» **Texte à lire**
━━━━━━━━━━━━━━━━━━━━━━━━━━━━━━

Il y a dans les salles du Musée du Luxembourg à Paris une clarté particulière, presque minérale, comme un silence suspendu. Sur les murs blancs, les brous de noix, les encres et les gouaches de Pierre Soulages semblent respirer à leur propre rythme. Chacune des 130 feuilles exposées impose sa présence dans un souffle calme : ni esquisse ni étude, mais un territoire à part. C’est là que réside la justesse du choix d’Alfred Pacquement, commissaire de l’exposition Soulages, une autre lumière : replacer le papier au cœur même de la pensée picturale du peintre de Rodez. Jusqu’au 11 janvier 2026.
La transparence et l’opacité s’y affrontent. L’eau dilue la densité du pigment ; le pinceau, parfois remplacé par des brosses de peintre en bâtiment, creuse des rythmes. Soulages y découvre ce qu’il nommera plus tard « le battement des formes dans l’espace ». Alfred Pacquement choisit d’exposer ces œuvres de jeunesse non comme des archives, mais comme des fondations. Leur énergie contient déjà la radicalité de l’œuvre future. L’artiste est encore proche des surréalistes, exposé par hasard aux côtés d’Hartung ou Domela en Allemagne en 1948. Mais son chemin est ailleurs : il s’éloigne des dogmes, refuse l’illusion du geste spontané. Dans une lettre citée dans le catalogue, il écrit : « Une peinture est un tout organisé, un ensemble de relations entre des formes… Ces relations sont un transfert des relations de l’univers à une autre signification. » Ce « transfert » résume le cœur de sa démarche : l’abstraction non comme fuite, mais comme relecture du monde. Sur papier, ce rapport au réel passe par la lumière, non peinte mais révélée par le support lui-même. La blancheur du papier devient une présence active, le lieu d’un dialogue constant avec les zones sombres. Pacquement souligne cette tension : « Chez Soulages, le blanc n’est pas vide : il est silence, espace de résonance. » Dans la scénographie, les œuvres respirent. Les marges, laissées visibles, font vibrer la matière ; le spectateur est invité à circuler dans l’intervalle, à sentir l’air entre les formes.

━━━━━━━━━━━━━━━━━━━━━━━━━━━━━━

» **Données enregistrées**
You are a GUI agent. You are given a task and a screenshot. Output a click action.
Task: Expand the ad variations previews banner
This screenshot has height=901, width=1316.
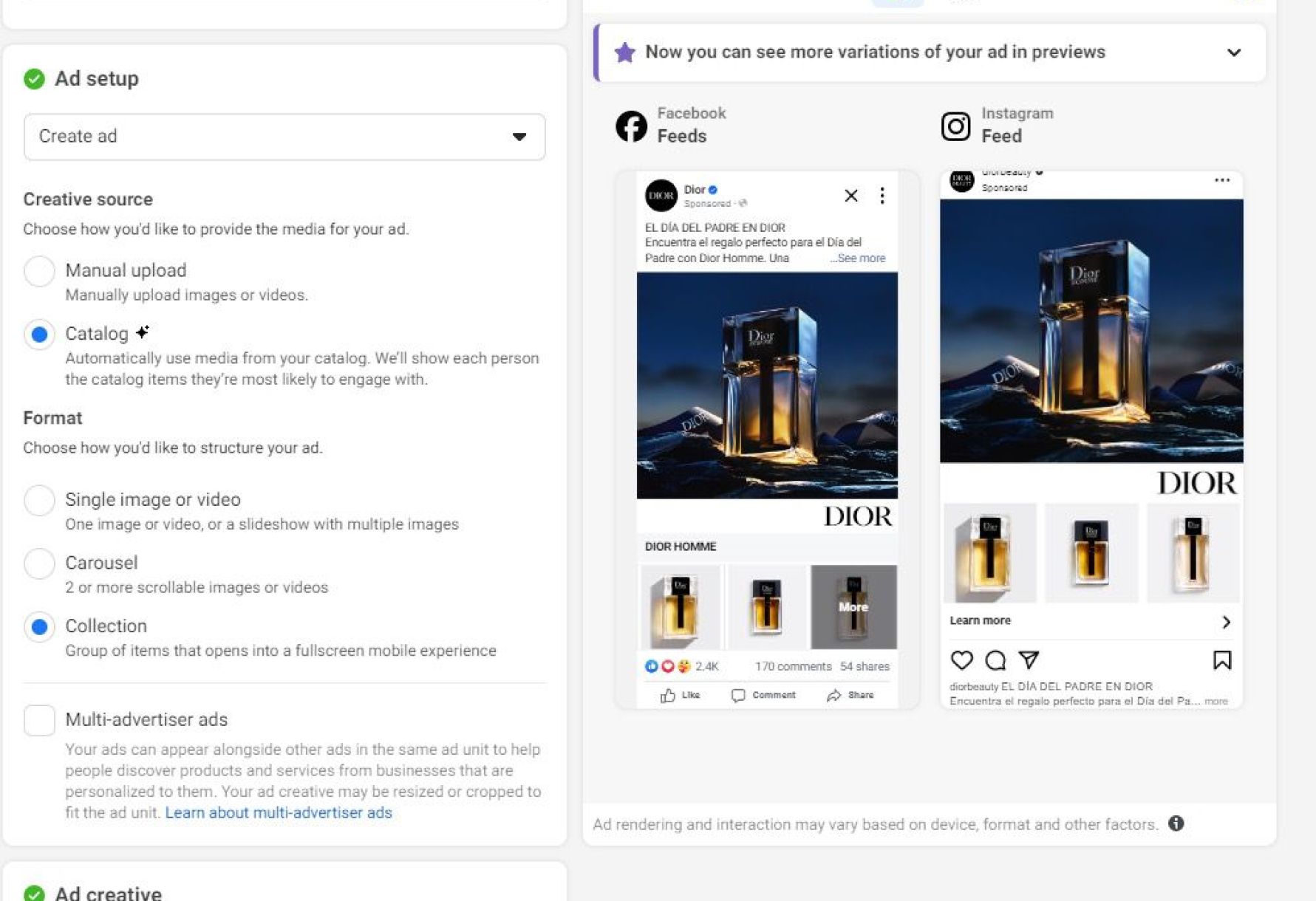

━━━━━━━━━━━━━━━━━━━━━━━━━━━━━━

» **Objectif de la tâche**
Rédigez la suite du texte sur l'exposition Soulages au Musée du Luxembourg, en enchaînant directement après sa dernière phrase.

» **Résultat obtenu**
« J’aime l’autorité du noir, sa gravité, son évidence, sa radicalité. Son puissant pouvoir de contraste donne une présence intense à toutes les couleurs »
Pierre oulages
Cette autorité du noir, Alfred Pacquement la nuance : il montre que l’artiste a toujours cherché dans le papier un espace plus fragile, plus poreux, où la lumière se faufile autrement. En effet, dans les années 1950, les gouaches et encres sur papier s’éloignent du brou de noix ; elles s’ouvrent à des rythmes plus amples. L’eau devient matière, le geste se fait plus aérien. Certaines œuvres de 1954 ou 1957, marouflées sur toile, révèlent une densité qu’on associerait volontiers à la gravure. L’écrivain Michel Ragon, qui fut l’un des premiers à écrire sur Soulages, notait dès 1962 : « Nous disons peintures sur papier, car il ne s’agit pas de dessins. » La formule, reprise dans l’exposition, trouve ici tout son sens.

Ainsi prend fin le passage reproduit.